— begin Dataset —

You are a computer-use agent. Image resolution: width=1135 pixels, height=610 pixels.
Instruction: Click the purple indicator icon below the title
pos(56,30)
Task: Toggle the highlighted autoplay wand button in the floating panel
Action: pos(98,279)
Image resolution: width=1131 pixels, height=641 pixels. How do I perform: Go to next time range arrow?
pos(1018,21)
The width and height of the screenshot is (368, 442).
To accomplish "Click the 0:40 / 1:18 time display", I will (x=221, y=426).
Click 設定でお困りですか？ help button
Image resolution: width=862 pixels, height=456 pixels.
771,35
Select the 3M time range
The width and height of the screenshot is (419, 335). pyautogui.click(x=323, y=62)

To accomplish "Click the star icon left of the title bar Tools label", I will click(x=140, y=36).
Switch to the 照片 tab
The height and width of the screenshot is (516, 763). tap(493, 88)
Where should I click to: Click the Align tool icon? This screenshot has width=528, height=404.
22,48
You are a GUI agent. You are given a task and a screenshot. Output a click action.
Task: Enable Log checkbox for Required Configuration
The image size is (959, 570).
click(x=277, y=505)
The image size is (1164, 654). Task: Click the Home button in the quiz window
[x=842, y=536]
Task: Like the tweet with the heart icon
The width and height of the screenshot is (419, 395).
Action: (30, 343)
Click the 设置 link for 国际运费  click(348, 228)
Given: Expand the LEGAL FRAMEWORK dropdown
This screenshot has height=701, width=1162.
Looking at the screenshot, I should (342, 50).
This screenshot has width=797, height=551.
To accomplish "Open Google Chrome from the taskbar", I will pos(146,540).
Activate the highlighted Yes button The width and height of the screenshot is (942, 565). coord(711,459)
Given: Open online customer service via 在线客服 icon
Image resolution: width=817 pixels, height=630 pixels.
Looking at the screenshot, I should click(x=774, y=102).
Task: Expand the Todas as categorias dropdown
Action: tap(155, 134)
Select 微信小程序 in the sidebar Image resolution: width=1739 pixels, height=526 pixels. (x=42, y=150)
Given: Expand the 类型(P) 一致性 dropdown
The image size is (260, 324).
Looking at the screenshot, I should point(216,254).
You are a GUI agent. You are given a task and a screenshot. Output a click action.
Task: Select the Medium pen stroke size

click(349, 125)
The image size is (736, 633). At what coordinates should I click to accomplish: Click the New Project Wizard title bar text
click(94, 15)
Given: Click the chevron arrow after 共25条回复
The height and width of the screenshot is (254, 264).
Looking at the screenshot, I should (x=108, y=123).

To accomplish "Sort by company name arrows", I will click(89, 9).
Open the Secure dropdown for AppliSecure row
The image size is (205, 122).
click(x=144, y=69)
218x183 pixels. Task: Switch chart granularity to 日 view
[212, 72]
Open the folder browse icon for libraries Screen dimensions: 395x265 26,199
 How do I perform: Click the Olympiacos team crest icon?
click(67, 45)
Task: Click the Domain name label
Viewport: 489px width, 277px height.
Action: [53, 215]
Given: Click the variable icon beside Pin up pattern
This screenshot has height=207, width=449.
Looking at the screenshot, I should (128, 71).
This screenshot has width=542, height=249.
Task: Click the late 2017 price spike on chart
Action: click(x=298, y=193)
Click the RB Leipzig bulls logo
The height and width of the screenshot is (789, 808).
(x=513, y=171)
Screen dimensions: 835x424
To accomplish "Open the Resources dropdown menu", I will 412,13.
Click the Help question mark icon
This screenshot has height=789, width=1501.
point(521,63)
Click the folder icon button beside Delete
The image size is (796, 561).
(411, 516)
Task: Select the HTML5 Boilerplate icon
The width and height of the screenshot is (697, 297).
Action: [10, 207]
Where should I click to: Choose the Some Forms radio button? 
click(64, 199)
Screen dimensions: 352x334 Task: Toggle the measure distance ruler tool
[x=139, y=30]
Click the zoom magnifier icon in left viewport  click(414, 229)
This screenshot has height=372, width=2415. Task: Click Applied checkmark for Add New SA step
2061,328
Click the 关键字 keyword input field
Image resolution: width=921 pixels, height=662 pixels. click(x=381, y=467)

— end Dataset —

:: Directions ::
Locate every line in the data above that contains the word "should" and copy each one out in full.

:: Task solution ::
Where should I click to: Click the Align tool icon? This screenshot has width=528, height=404.
Looking at the screenshot, I should (342, 50).
Looking at the screenshot, I should click(x=774, y=102).
Looking at the screenshot, I should point(216,254).
The image size is (736, 633). At what coordinates should I click to accomplish: Click the New Project Wizard title bar text
Looking at the screenshot, I should (x=108, y=123).
Looking at the screenshot, I should (128, 71).
Where should I click to: Choose the Some Forms radio button? 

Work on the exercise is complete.